What are the cool kids doing nowadays?
Link Posted: 12/13/2016 2:43:59 PM EST
Playing on Ninetendo.
Link Posted: 12/13/2016 2:45:15 PM EST
Don't know where you are located, but see if there is a Winsystem repeater near you.
Always someone on, linked all around the US and overseas.
Link Posted: 12/13/2016 2:55:57 PM EST
Ours seems dead, but its very busy at times.

Most of the locals haing out on 80m and bs.
Link Posted: 12/13/2016 3:19:24 PM EST
Check during commute times and lunch. That seems to be the high traffic times in my area.
Link Posted: 12/13/2016 4:47:47 PM EST
Originally Posted By splanchnic:
So, I decided to buy a radio after being off air since the early 90s. I started a thread here a few days ago (thanks for the advice by the way). I dialed up a few repeaters on 2 meter and it is DEAD. I'm in a fairly big city too. I haven't heard a single peep. When I was really into this stuff in the late 80s and early 90s, 2 meter was always busy. I guess times have changed. I feel old.
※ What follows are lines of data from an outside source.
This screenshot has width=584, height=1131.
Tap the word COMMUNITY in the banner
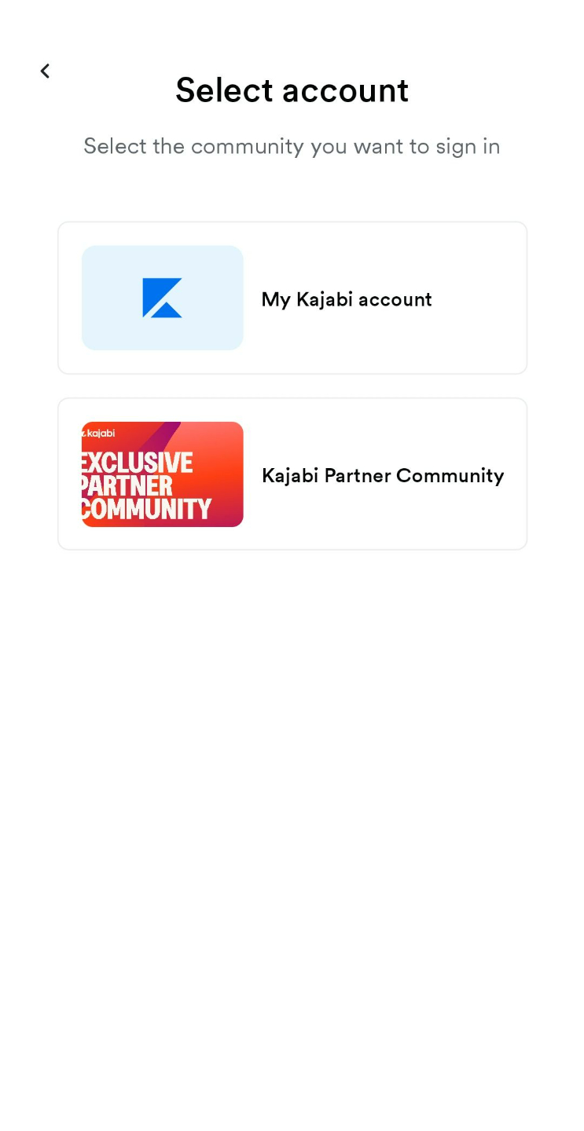click(x=147, y=509)
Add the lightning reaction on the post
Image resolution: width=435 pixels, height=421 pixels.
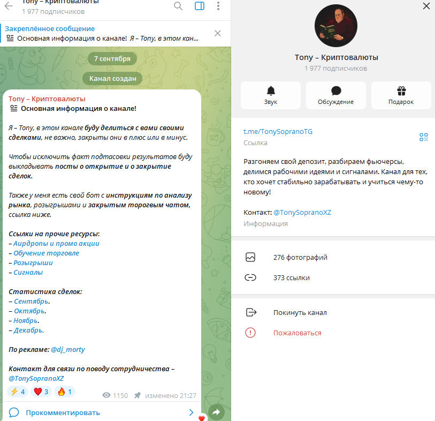coord(18,392)
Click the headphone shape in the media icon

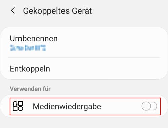click(x=15, y=104)
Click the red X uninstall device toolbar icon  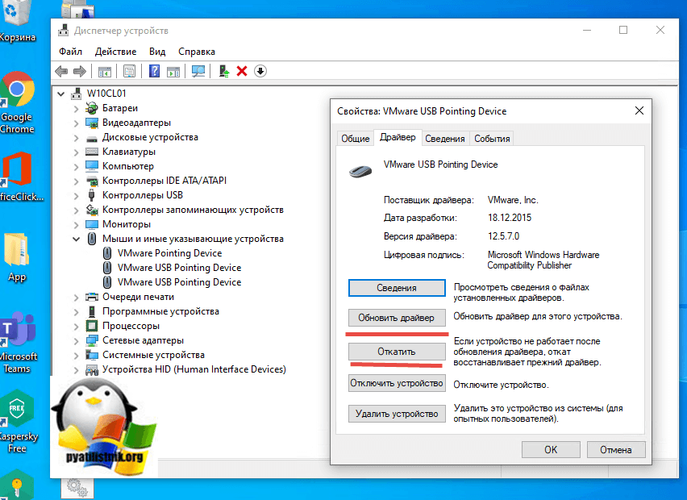coord(242,71)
What are the cool kids doing nowadays?
View Quote


Playing H.F.
Link Posted: 12/13/2016 5:01:46 PM EST
Originally Posted By splanchnic:
...What are the cool kids doing nowadays?
View Quote

Running JT-65 on HF.
Link Posted: 12/13/2016 5:57:16 PM EST
I noticed the same thing here in Tulsa.

If I leave my HT on scan going through all the repeaters and calling frequencies, I may catch 2-3 people using them in any 12 hour period.

Outside of regular nets, they are as dead as disco.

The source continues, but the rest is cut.